» **PROBLEM TO SOLVE**
Go through the data below. List every line that holds the word "each".

[Saved entries]
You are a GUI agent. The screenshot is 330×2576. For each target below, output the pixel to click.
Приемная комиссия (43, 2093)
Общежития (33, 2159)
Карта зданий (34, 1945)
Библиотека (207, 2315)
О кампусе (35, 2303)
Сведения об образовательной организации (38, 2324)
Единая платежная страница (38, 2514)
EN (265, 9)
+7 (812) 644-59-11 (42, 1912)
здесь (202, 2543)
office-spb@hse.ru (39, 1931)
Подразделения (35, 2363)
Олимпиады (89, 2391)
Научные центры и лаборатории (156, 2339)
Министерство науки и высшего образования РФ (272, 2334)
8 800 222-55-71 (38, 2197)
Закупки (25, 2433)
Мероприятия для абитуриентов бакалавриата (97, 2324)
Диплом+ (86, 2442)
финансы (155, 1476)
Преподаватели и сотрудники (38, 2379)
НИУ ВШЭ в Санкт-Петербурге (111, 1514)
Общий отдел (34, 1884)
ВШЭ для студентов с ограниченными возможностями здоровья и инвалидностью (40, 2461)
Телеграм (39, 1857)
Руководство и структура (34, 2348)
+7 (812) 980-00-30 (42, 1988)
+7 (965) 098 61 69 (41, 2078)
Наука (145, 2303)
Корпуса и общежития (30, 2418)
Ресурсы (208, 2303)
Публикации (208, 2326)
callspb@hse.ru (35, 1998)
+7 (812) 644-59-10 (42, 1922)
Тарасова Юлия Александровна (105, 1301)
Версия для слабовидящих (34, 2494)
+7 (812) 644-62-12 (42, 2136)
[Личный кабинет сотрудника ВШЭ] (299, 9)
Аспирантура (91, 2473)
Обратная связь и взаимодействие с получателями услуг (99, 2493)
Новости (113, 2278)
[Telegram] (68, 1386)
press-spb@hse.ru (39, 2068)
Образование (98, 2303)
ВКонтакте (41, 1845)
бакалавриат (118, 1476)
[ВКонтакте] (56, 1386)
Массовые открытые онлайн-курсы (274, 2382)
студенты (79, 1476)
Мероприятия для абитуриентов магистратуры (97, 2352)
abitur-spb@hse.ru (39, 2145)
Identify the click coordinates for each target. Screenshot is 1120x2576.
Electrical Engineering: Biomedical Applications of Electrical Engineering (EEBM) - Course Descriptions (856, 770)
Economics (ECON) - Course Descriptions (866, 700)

» **RESPONSE BELOW**
You are a GUI agent. The screenshot is 330×2576. For each target below, output the pixel to click.
Identify the click coordinates for each target. Screenshot is 1120x2576.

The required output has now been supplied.